### Excerpt to read

‘People Are Stupid’, And What Follows From That

From The Men Who Would Be King

For all his persuasiveness, incompetence is Satan’s principle problem. The devil always sets out to construct heaven and winds up with hell because he uses the wrong principles. ~Richard Fernandez

I’m reminded by that statement of something a former Soviet general wrote after the fall of the USSR, that the difference in societies produced by the Bolshevik Revolution and the American Revolution came down to founders and their guiding principles, You had Madison and Jefferson and The Enlightenment, we had Lenin who led us into communism.

I remember a conversation I had with two young leftists where I work. One, a young girl with a physics degree, the other a young man with a BSEE. They were Obama supporters and Progressives. I tried to engage them in the idea of First Principles, in the cause and effect and unintended consequences of political and economic policies and approaches. Neither knew what I was talking about. They were simply convinced that a smart guy needed to be in power to do whatever needed to be done. ‘People are stupid! They need to be told what to do.’ I think they would have been committed Bolsheviks in another place and time. In reality, both were the idiots they were sneering at, they just didn’t realize it. Possibly they were projecting their own lack of understanding of the world onto everyone. They had no understanding of the disastrous effects Progressive policies have had on the black population, on race relations, on the economy, on their own lives and opportunities and job prospects. They just wanted someone ‘smart’ in charge to fix it. They set out to build heaven and will be forever confused by the hell that results.

### Set task 1
List the founders or leaders named in the Soviet general's remark quoted in the essay.
### Set task 2
From the essay, extract the passage from "I’m reminded by" up to and including "led us into communism.".
### Set task 3
In the essay, what degree did the young man among the two coworkers hold?

### Stored data

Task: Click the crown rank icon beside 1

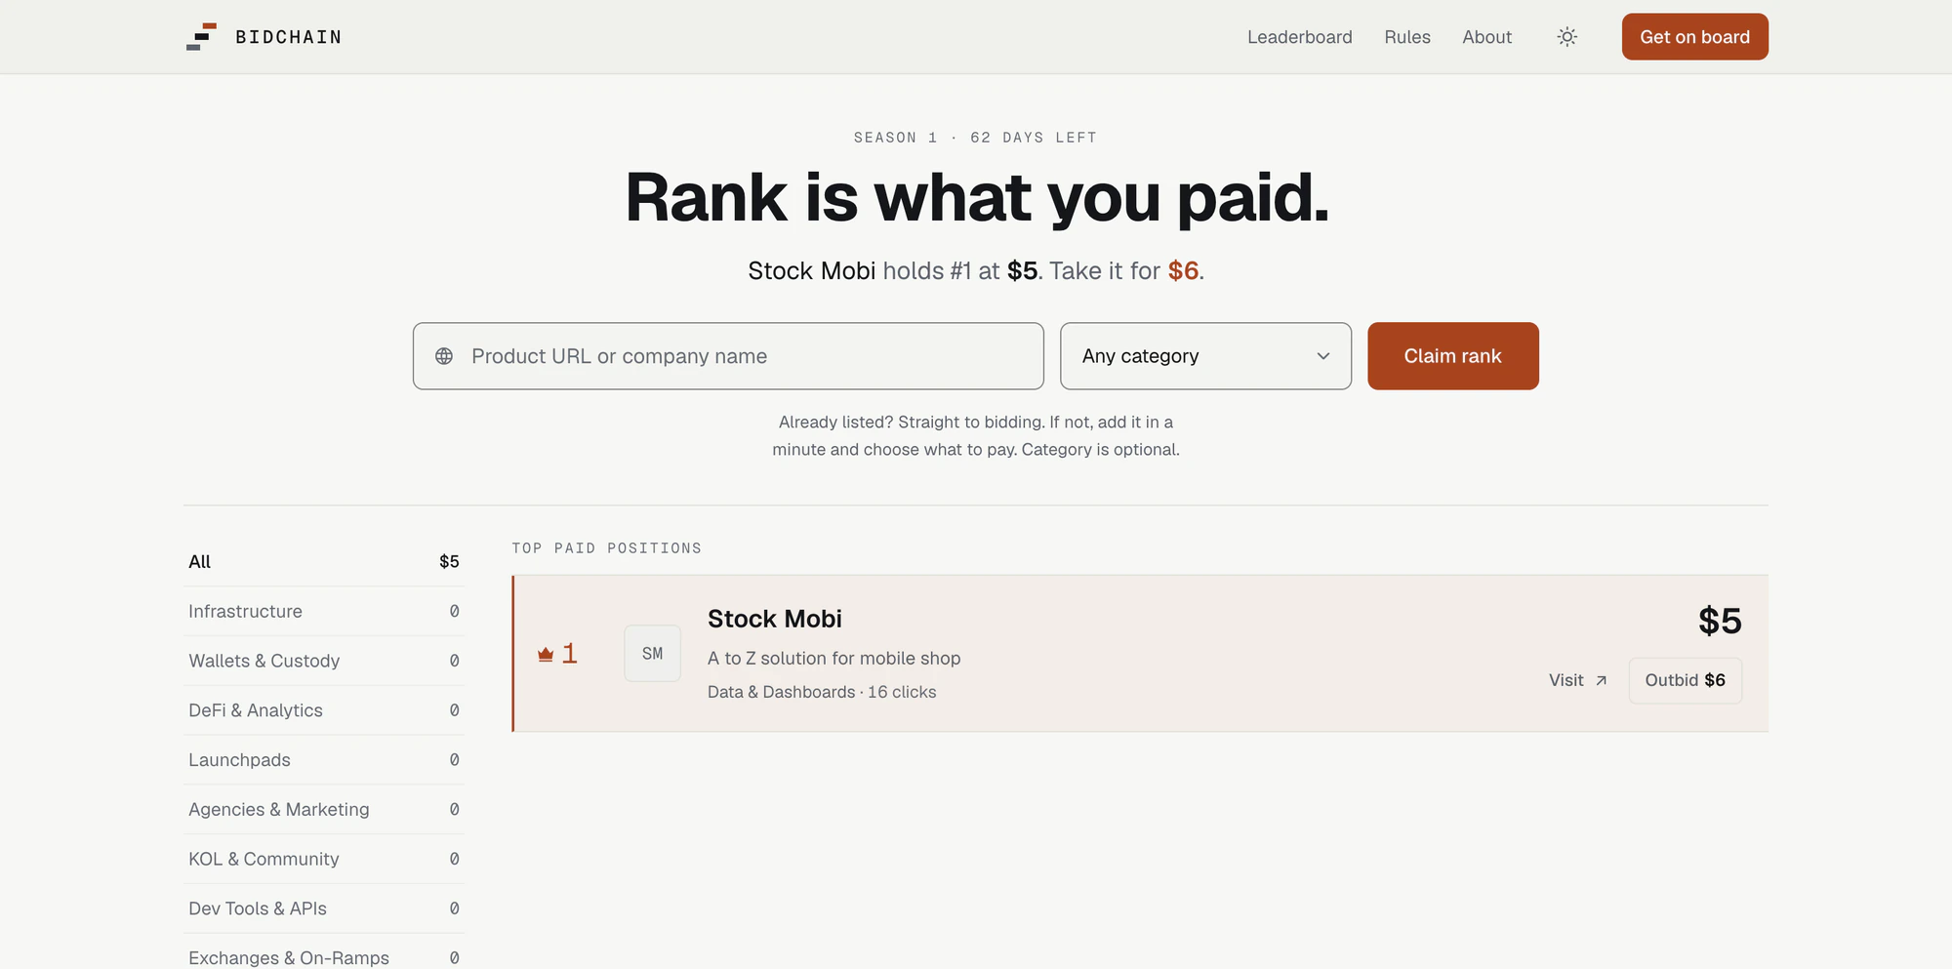Action: click(x=546, y=654)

### Complete output 1
Madison, Jefferson, Lenin

### Complete output 2
I’m reminded by that statement of something a former Soviet general wrote after the fall of the USSR, that the difference in societies produced by the Bolshevik Revolution and the American Revolution came down to founders and their guiding principles, You had Madison and Jefferson and The Enlightenment, we had Lenin who led us into communism.

### Complete output 3
A BSEE.